Rough day for EM bonds; most names widen on Treasury moves; Yunnan Energy prints notes

By Christine Van Dusen

Atlanta, Oct. 15 – China’s Yunnan Energy Investment (Overseas) Co. Ltd. sold notes on a brutal Wednesday, with spread-based credits taking a beating after economic data from the United States sent Treasuries plummeting.

September retail sales in the United States fell more than expected, and Treasuries printed as low as 1.86% on Wednesday, causing bonds to make “massive moves not sighted since the expansion of quantitative easing by the Fed to include U.S. Treasuries in 2009,” a London-based trader said.
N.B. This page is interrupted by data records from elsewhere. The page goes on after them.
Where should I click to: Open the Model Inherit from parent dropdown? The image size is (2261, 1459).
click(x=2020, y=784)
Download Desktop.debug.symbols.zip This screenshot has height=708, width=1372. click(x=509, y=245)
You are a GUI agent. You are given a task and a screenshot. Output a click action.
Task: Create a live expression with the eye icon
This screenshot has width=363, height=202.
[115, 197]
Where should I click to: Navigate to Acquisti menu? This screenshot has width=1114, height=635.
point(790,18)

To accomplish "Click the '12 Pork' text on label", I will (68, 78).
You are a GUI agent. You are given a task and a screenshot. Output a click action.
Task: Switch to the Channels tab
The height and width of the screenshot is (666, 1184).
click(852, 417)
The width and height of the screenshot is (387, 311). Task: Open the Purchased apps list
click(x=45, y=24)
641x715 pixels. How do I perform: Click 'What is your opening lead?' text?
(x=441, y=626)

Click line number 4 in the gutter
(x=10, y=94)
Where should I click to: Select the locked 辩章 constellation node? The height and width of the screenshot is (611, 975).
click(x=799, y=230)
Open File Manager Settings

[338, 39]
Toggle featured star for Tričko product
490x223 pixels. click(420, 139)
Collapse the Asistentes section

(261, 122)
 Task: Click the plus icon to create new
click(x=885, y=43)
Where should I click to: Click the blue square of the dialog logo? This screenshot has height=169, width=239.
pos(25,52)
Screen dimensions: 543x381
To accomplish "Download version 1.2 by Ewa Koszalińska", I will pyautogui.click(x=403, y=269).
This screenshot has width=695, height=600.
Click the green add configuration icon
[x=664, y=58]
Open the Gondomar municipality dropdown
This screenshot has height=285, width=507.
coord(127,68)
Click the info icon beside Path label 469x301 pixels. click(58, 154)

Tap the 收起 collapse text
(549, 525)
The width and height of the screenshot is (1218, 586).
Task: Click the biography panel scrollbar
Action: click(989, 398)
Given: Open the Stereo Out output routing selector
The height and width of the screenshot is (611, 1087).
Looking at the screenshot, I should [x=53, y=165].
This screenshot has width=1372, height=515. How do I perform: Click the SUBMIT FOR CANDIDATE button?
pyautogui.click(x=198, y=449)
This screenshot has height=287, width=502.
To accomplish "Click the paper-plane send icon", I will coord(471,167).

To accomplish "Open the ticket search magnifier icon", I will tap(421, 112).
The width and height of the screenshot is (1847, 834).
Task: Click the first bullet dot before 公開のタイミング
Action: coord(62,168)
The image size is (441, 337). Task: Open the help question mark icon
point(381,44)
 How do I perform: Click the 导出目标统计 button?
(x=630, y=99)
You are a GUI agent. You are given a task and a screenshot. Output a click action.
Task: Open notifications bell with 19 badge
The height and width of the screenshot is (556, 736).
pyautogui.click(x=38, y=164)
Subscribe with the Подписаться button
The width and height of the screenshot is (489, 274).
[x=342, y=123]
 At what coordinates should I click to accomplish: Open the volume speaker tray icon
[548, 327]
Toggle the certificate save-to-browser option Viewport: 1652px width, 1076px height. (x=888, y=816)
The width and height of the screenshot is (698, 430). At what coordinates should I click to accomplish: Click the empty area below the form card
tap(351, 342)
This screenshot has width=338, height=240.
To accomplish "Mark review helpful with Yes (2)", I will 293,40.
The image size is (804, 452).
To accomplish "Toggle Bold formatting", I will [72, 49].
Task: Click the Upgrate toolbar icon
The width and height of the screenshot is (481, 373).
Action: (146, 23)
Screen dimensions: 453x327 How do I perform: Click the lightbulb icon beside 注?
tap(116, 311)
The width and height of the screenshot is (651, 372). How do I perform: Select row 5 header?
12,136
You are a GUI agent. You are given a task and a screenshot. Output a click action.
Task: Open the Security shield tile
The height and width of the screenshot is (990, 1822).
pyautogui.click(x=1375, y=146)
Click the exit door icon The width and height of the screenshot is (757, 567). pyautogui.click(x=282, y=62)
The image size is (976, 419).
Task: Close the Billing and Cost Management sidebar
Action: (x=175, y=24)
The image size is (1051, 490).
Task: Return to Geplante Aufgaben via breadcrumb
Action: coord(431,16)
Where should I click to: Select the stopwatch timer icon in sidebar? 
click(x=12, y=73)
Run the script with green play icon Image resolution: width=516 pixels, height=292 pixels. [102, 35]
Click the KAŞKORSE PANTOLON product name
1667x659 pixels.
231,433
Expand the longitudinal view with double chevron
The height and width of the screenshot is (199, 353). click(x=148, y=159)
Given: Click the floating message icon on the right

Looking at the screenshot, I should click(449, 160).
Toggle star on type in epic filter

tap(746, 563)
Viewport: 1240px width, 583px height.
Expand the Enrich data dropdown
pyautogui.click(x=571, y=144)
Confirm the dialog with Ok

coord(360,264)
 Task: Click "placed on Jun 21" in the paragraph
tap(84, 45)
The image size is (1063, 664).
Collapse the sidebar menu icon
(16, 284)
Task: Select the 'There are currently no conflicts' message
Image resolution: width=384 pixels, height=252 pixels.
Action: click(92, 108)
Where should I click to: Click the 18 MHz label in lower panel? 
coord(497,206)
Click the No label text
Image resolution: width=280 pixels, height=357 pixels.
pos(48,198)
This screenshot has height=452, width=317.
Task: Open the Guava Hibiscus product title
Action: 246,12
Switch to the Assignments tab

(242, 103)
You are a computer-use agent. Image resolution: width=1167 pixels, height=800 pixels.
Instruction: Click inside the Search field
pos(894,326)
This – plus a poor global tone and worries about Ebola – sent most emerging markets assets wider during the session.

Though some lower-beta names and long-dated assets from the Middle East attempted to keep up with the rates moves, “it was a hopeless task,” the trader said.

Looking to Latin America, banks managed to outperform other assets on Wednesday, a New York-based trader said, but overall there was quite a bit of widening.

Buyers were spotted late in the day, with names like Latvia, Lithuania and Poland moving higher with rates, the London trader said.

Serbia, meanwhile, saw its bonds remain unchanged on Wednesday.

Credit default swaps spreads started out mixed, then widened out significantly, with Russia’s moving out 1 bp at the open before closing wider by 13 bps.

Turkey’s five-year CDS started the day narrower by 4 bps but finished wider by 3 bps, he said.